* _PROBLEM DETAILS_
Skip every picture and copy only the lines from the one containing "The height and" to the final line of the records below.

>>

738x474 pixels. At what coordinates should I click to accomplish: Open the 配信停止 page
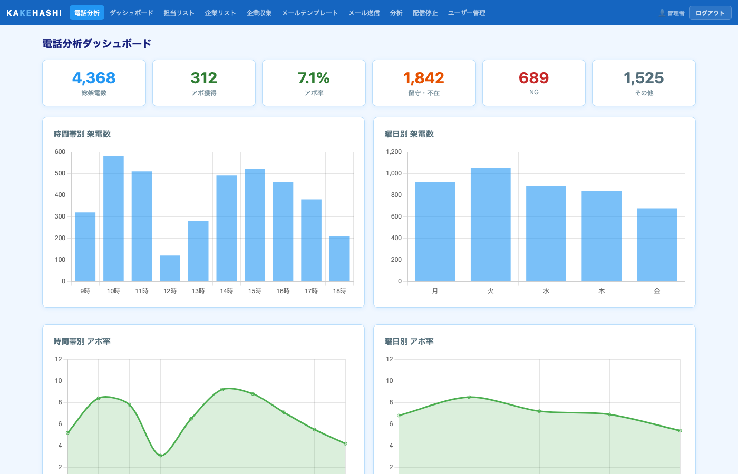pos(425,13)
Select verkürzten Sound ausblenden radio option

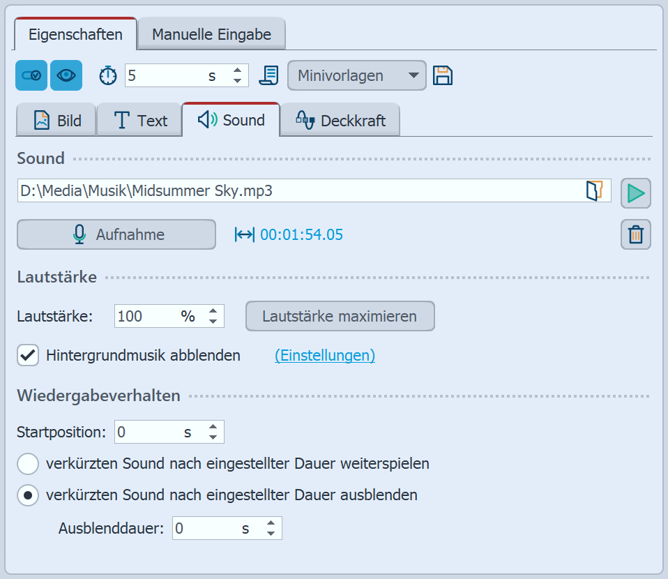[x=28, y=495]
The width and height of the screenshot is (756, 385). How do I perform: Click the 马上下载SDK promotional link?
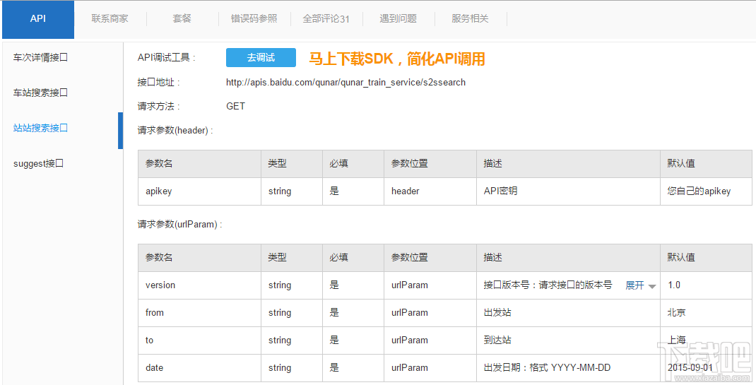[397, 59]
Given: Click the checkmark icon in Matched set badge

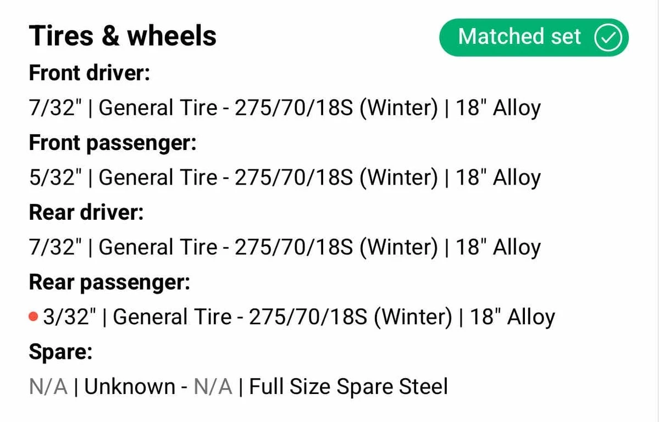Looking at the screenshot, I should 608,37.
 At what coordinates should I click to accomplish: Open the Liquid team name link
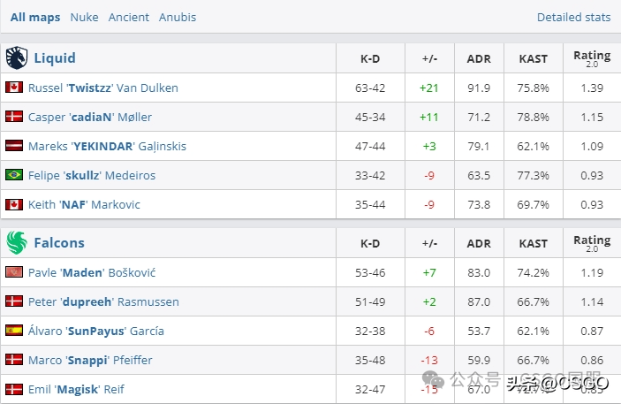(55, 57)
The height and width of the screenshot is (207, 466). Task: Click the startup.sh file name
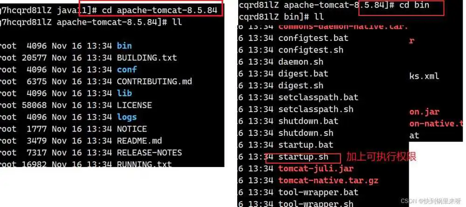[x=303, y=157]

<<

* _REPLY_
The height and width of the screenshot is (207, 466). Task: Click the startup.sh file name
[x=303, y=157]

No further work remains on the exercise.